Khalifa Sall étant encore dans les starting blocks, leader de Barthélémy Toye Dias et candidat déclaré de Taxawlu. D’où la grande difficulté pour Ousmane Sonko de s’attaquer directement et exclusivement à Barthélémy Dias qui reste tout de même un poids lourd de la coalition. D’un autre côté, Sonko qui ne pourra que se plier à un autre point de ladite charte de Yewwi Askan Wi voulant que le candidat le mieux placé de la coalition bénéficie des consignes de votes des autres candidats, même s’il reste circonspect sur la candidature de Khalifa Sall. Quoi qu’il en soit, le leader de Pastef sur qui se referme l’étau n’a plus beaucoup de marge de manœuvres sinon celle d’inviter les Sénégalais à descendre dans la rue. Ce qui ne peut prospérer.

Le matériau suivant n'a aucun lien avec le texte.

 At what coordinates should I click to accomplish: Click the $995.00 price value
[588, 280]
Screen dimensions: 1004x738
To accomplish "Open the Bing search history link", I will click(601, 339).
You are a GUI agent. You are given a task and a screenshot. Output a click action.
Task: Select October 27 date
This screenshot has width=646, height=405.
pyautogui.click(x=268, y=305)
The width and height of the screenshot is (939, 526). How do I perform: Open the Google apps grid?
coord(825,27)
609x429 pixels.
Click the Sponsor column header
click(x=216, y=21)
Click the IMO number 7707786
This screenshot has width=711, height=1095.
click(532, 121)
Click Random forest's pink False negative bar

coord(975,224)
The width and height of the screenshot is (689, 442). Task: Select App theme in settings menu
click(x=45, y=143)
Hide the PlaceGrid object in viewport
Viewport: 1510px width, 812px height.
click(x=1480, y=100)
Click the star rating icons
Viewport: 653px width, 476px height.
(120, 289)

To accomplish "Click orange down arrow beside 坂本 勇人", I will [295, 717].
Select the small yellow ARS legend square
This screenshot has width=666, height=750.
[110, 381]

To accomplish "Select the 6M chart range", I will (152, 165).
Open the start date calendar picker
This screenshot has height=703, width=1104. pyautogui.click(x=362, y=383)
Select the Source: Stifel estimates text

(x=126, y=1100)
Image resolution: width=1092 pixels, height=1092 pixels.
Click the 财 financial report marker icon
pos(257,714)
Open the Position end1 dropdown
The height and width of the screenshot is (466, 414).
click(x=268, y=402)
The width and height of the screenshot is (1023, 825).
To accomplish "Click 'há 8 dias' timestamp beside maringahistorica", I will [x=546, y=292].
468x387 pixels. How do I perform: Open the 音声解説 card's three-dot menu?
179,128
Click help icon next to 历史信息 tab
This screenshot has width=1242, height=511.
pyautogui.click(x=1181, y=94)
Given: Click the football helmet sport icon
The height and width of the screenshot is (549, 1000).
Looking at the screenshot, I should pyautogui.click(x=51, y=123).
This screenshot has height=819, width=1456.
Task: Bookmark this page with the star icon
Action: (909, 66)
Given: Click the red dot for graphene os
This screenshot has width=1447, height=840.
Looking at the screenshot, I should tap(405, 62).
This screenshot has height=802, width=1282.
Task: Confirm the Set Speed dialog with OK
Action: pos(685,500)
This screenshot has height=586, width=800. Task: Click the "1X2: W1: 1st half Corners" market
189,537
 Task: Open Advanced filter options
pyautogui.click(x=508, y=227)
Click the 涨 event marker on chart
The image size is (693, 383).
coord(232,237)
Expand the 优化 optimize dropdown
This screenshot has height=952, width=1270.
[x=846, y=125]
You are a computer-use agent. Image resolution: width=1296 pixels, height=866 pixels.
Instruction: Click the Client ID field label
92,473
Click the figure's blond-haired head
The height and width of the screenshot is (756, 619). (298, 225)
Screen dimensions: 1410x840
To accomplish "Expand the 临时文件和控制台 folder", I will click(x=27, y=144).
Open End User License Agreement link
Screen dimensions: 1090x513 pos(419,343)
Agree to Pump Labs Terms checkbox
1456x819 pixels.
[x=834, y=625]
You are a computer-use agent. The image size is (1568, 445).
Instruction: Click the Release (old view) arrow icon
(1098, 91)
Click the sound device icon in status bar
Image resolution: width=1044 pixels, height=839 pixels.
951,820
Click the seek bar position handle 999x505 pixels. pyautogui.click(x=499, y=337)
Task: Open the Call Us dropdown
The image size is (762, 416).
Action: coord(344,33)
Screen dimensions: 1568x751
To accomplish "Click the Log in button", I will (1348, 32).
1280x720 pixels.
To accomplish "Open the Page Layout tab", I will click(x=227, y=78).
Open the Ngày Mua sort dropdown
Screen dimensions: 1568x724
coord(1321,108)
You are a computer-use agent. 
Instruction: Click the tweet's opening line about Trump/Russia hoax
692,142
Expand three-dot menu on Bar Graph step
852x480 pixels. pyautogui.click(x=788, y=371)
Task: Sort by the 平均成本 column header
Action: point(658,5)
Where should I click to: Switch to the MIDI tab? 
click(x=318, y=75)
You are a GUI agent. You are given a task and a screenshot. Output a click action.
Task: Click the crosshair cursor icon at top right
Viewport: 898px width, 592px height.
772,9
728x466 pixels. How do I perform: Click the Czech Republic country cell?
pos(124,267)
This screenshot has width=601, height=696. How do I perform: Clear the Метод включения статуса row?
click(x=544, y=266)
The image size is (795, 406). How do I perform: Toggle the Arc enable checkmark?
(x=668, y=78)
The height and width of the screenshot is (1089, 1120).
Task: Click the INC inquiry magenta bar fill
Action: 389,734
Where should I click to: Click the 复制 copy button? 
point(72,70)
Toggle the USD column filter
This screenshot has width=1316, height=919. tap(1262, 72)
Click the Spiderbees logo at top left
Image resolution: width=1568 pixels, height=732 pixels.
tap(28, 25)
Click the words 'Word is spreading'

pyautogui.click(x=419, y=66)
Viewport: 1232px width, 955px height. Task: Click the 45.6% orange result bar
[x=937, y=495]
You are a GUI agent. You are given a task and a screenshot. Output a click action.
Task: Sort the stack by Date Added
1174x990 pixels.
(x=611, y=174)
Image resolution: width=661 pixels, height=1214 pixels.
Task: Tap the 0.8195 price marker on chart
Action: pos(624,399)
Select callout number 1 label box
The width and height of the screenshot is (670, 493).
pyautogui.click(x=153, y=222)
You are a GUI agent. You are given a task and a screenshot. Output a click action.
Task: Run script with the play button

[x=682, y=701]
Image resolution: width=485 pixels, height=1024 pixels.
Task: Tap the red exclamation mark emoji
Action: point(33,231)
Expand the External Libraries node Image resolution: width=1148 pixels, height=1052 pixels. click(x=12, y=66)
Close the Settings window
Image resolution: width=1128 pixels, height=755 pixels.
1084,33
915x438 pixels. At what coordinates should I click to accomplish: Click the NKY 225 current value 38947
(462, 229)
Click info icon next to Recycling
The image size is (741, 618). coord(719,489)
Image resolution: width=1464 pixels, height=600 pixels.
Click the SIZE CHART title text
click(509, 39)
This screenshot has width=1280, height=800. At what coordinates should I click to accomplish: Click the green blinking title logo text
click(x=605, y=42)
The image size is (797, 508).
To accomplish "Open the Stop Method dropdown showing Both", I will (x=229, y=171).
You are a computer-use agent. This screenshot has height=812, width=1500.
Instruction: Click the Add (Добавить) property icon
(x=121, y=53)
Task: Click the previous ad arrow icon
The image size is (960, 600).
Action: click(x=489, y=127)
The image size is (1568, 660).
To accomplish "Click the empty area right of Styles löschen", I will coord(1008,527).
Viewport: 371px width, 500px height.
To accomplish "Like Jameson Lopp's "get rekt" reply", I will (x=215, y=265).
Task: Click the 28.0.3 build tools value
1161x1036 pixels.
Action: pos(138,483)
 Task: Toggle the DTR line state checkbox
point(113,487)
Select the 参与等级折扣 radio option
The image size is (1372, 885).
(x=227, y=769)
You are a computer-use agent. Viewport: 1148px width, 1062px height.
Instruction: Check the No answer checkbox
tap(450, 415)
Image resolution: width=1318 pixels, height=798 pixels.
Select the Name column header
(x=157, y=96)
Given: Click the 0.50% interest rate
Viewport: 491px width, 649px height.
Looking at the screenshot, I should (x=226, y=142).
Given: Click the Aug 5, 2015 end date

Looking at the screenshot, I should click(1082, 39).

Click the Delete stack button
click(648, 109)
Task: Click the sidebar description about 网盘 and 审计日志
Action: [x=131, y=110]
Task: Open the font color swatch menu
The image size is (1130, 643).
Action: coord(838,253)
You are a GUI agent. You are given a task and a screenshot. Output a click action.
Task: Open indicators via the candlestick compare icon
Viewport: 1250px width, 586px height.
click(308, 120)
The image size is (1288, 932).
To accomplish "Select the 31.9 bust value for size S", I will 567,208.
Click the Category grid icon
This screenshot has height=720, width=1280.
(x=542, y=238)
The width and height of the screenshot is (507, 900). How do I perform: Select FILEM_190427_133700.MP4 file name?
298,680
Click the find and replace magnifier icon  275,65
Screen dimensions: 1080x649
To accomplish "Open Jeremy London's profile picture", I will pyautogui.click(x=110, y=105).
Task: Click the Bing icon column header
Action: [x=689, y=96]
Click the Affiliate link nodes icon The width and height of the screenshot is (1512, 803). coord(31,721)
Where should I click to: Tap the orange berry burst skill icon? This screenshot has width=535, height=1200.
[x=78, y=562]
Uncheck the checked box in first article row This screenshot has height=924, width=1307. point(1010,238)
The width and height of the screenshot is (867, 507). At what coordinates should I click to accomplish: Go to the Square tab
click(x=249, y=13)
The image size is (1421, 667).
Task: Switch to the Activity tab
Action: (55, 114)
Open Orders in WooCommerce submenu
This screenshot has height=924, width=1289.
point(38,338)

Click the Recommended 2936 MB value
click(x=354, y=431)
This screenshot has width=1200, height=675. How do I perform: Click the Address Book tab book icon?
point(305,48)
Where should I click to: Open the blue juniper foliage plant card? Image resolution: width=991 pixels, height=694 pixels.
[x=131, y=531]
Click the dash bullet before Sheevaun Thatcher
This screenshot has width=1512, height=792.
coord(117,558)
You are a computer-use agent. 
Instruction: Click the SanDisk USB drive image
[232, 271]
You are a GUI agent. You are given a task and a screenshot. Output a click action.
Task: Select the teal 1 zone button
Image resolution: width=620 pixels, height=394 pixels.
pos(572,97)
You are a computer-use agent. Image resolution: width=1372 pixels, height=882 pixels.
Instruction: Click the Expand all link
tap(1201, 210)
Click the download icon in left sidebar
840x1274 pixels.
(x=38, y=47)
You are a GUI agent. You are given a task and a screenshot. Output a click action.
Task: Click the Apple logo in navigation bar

Dans la perspective d’une inéligibilité pouvant survenir à la suite de ses deux procès (pourvoi en cassation pour le procès contre Mame Mbaye Niang et celui contre Adji Sarr), Ousmane Sonko serait dans une posture qui lui dicterait des retrouvailles, avec des consignes de vote qu’il donnerait en vue de bénéficier plus tard d’une grâce présidentielle ou d’amnistie votée par la nouvelle Assemblée nationale. On n’en est pas encore là, mais que dire de notre culture de la politique. Du grand art certainement.